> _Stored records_

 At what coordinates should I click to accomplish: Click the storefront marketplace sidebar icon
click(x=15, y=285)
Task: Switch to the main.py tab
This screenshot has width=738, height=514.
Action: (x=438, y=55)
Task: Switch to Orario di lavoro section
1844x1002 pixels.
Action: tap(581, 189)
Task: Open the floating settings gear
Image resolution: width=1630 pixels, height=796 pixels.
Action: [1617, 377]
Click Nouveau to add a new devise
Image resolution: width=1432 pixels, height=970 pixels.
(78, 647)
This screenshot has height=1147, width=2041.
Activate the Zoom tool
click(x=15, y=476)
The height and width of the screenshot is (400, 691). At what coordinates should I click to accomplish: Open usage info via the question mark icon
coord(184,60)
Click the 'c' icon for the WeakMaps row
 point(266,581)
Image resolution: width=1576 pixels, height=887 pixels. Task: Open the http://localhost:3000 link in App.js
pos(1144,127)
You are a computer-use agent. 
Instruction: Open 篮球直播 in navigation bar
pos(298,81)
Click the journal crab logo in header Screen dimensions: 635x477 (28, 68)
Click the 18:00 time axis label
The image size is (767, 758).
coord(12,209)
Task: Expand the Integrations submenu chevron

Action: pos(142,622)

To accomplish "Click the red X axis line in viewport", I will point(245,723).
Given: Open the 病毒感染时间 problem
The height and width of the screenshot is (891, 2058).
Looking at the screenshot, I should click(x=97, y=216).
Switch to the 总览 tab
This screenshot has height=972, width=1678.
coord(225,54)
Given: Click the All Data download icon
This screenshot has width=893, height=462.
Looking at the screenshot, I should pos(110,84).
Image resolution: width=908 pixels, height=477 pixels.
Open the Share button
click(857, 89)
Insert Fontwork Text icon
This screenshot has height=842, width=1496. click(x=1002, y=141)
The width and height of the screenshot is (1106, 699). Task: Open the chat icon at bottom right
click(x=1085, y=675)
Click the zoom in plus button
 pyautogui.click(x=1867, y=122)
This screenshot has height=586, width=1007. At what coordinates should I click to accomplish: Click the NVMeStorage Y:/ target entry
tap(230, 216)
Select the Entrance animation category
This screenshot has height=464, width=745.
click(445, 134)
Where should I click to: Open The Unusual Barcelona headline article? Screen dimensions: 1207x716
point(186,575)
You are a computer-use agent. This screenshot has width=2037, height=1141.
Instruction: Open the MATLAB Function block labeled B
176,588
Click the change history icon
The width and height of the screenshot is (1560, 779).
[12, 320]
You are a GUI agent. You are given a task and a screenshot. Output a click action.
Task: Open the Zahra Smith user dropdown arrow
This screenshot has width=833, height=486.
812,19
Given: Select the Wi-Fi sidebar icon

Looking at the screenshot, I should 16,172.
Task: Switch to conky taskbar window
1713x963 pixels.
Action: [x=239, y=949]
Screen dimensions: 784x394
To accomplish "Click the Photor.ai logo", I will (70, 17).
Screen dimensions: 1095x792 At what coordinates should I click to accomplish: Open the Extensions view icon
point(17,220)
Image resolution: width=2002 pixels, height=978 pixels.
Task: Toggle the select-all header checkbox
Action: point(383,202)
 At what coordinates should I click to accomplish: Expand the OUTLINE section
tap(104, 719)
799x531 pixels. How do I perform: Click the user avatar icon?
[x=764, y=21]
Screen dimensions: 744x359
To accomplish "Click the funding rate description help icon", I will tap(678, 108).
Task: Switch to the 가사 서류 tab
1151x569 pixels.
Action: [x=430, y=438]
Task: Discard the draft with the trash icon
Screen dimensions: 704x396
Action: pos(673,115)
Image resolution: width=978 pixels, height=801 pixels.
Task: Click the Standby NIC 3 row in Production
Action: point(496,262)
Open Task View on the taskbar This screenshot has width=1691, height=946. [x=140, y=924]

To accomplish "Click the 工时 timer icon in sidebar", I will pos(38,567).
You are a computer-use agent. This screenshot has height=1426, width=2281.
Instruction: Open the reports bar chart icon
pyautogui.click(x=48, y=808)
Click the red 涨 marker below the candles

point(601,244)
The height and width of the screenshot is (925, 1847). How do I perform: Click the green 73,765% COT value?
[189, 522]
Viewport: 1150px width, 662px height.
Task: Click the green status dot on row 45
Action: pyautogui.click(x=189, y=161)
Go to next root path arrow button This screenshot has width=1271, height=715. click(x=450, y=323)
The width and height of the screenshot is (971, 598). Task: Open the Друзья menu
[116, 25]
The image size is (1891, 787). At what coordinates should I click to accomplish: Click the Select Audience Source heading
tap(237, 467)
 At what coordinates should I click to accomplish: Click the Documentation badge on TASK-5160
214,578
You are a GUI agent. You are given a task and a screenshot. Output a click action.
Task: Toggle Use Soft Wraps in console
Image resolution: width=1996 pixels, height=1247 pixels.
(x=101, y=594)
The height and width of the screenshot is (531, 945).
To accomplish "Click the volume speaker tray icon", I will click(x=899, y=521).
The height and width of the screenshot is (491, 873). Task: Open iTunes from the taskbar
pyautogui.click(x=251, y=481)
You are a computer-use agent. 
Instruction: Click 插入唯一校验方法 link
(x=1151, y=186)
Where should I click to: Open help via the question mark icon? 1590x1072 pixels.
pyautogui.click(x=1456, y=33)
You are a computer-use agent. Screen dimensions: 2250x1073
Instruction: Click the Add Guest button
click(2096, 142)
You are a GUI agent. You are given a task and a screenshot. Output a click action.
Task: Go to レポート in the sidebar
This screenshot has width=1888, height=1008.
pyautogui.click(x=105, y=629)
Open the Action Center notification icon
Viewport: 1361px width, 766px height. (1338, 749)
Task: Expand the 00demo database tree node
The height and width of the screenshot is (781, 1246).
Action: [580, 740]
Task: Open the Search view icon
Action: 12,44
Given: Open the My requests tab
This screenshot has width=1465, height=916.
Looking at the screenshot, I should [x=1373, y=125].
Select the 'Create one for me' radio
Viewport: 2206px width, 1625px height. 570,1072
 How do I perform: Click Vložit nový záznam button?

> _EXERCISE AIM_
Show the lines from the data above that contain the string "computer".

> _FINISHED TASK_
You are a computer-use agent. 
You are a computer-use agent. This screenshot has width=2037, height=1141.
You are a computer-use agent. This screenshot has height=1426, width=2281.
You are a computer-use agent. 
You are a computer-use agent. Screen dimensions: 2250x1073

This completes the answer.